Tuesday, April 7, 2015

Not the Entertainer

Since it's school holiday time, I did some babysitting this week. Before I was left alone with the boy, the mother was telling me some of the different things I could do with him to "entertain him". I'm sure she didn't mean anything by this comment, but it made me wonder when the switch happened from people looking at babysitters as caregivers to people who entertain their kids for a set amount of time. 

I have been babysitting on and off for the past 15 years of my life, and I have never thought of myself as an entertainer to children. When I was young, I had adults who were around that kept an eye on me when my parents could not, but for the most part it was up to me to entertain myself or be bored. That's probably why I am still good at coming up with ideas for kid activities. 
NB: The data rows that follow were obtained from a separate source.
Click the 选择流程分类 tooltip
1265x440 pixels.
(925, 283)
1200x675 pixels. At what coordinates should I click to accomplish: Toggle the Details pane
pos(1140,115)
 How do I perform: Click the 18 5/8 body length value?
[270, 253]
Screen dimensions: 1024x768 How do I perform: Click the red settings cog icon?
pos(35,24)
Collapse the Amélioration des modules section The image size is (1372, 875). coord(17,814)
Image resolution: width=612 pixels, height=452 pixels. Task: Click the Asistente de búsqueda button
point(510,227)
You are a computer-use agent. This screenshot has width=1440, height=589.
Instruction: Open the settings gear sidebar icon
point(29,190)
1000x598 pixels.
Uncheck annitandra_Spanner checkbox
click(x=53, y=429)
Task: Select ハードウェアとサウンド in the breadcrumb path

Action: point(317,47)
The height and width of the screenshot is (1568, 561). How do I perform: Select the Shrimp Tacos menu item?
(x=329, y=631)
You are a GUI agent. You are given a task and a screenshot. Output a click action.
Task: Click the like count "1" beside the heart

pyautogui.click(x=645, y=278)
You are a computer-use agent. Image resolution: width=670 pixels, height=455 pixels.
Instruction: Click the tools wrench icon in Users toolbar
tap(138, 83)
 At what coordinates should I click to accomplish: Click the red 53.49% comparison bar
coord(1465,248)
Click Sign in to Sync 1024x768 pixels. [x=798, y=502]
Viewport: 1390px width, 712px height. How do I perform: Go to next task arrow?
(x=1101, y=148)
When I babysit, I do engage with the kids and try to come up with interesting ideas for things we could do. Unfortunately, I think the more good ideas I come up with, the less the children become adept at coming up with their own ideas. I do always try to help them come up with their own ideas and roll with them, but some kids have a harder time than others. I figure I'm getting paid to make sure not only do the kids stay alive and eat reasonably healthy food, I'm there to make sure that they have a well-rounded time and use different parts of their brain, don't remain too sedentary, maybe even have them learn or practice a life skill, and clean up after themselves. All this being said, I'm not there to perform a slapstick comedy routine or magic tricks. I'm not there to distract your kids from the fact that you're not there. I'm not a gameshow host. I'm not there to serve and wait on your children either; your kids are old enough to know how to put away their plate away after they eat and spoiling them isn't going to help them any in life. 

The family I was babysitting for recently was perfectly fine and I had no problem with them, just like most of the families I've babysat for. The "entertain" comment simply highlighted an idea that seems to be becoming more the norm for parents of young kids. 

This is going to sound bad at first, but hear me out. I kind of want to encourage parents and babysitters to ignore the kids some. I don't mean all the time or even most of the time, but for at least a small amount of time every day. Kids of any age should be able to occupy themselves for a short amount of time, and if they can't, they're not going to develop that skill if you keep entertaining them at all hours of the day. You should be able to go in the other room to make a sandwich without having to give them an app to play with or finding them a show to watch. They're not going to learn how to come up with their own ideas and think outside the box if you just hand them pre-packaged and organized activities all the time. 

I could go off on so many more tangents from this, but I won't. Although my attitude may appear otherwise because of my mini rant, it was actually nice to babysit again. One kid is so much easier to take care of than 25.